Splat-MOVER: Multi-Stage, Open-Vocabulary Robotic Manipulation via Editable Gaussian Splatting
Ola Shorinwa, Johnathan Tucker, Aliyah Smith, Aiden Swann, Timothy Chen, Roya Firoozi, Monroe Kennedy, Mac Schwager
TL;DR
Splat-MOVER advances open-vocabulary robotic manipulation by embedding semantic and grasp-affordance knowledge directly into a 3D Gaussian Splat scene (ASK-Splat), enabling real-time scene editing (SEE-Splat) and affordance-aware grasp generation (Grasp-Splat) for multi-stage tasks. The approach combines a brief RGB-based scanning phase with CLIP and affordance distillation to create a dynamic digital twin that reflects object motions across stages, improving planning and execution without human demonstrations. Hardware experiments on a Kinova robot show significant gains over two recent baselines across single- and multi-stage tasks, demonstrating tangible benefits of scene editing and affordance grounding for robust manipulation.
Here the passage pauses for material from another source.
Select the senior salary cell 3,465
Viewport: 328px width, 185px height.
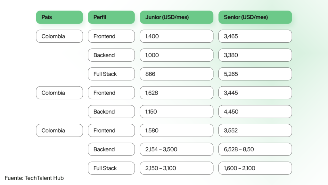255,36
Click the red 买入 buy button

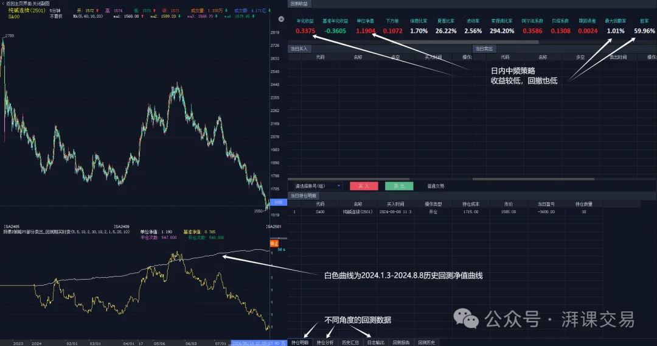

The work suggests a practical path toward scalable, language-guided robotics by blending lightweight semantic distillation with fast, editable 3D representations, while outlining limitations related to generalization and extending affordances to SE(3).
Abstract
We present Splat-MOVER, a modular robotics stack for open-vocabulary robotic manipulation, which leverages the editability of Gaussian Splatting (GSplat) scene representations to enable multi-stage manipulation tasks. Splat-MOVER consists of: (i) ASK-Splat, a GSplat representation that distills semantic and grasp affordance features into the 3D scene. ASK-Splat enables geometric, semantic, and affordance understanding of 3D scenes, which is critical in many robotics tasks; (ii) SEE-Splat, a real-time scene-editing module using 3D semantic masking and infilling to visualize the motions of objects that result from robot interactions in the real-world. SEE-Splat creates a "digital twin" of the evolving environment throughout the manipulation task; and (iii) Grasp-Splat, a grasp generation module that uses ASK-Splat and SEE-Splat to propose affordance-aligned candidate grasps for open-world objects. ASK-Splat is trained in real-time from RGB images in a brief scanning phase prior to operation, while SEE-Splat and Grasp-Splat run in real-time during operation. We demonstrate the superior performance of Splat-MOVER in hardware experiments on a Kinova robot compared to two recent baselines in four single-stage, open-vocabulary manipulation tasks and in four multi-stage manipulation tasks, using the edited scene to reflect changes due to prior manipulation stages, which is not possible with existing baselines. Video demonstrations and the code for the project are available at https://splatmover.github.io.